> DATA FOR THE TASK
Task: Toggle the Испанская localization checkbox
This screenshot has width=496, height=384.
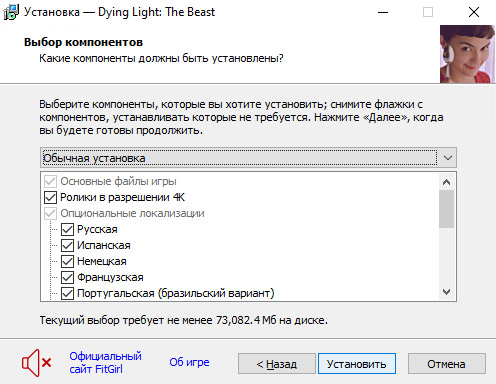Action: (x=67, y=245)
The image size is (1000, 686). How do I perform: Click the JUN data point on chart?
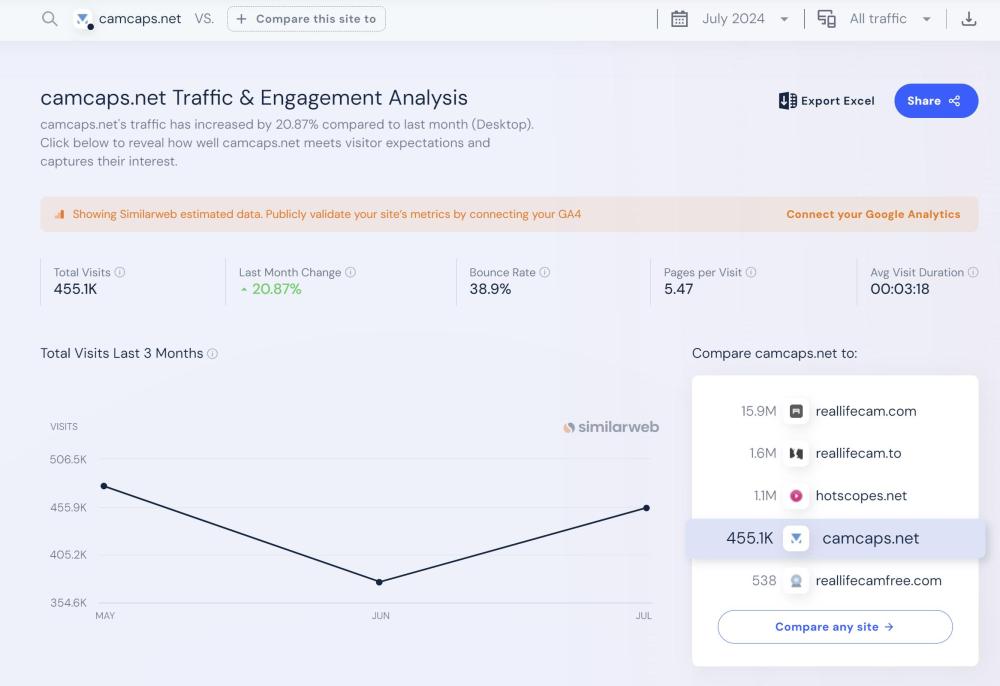point(379,582)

> AIM OF THE EXERCISE
Print the lines from the line with "The image size" to the end of the data above. Include both ends, exclude the pictures, and add nothing else.

> SOLUTION FOR THIS EXERCISE
The image size is (1000, 686). How do I perform: Click the JUN data point on chart?
point(379,582)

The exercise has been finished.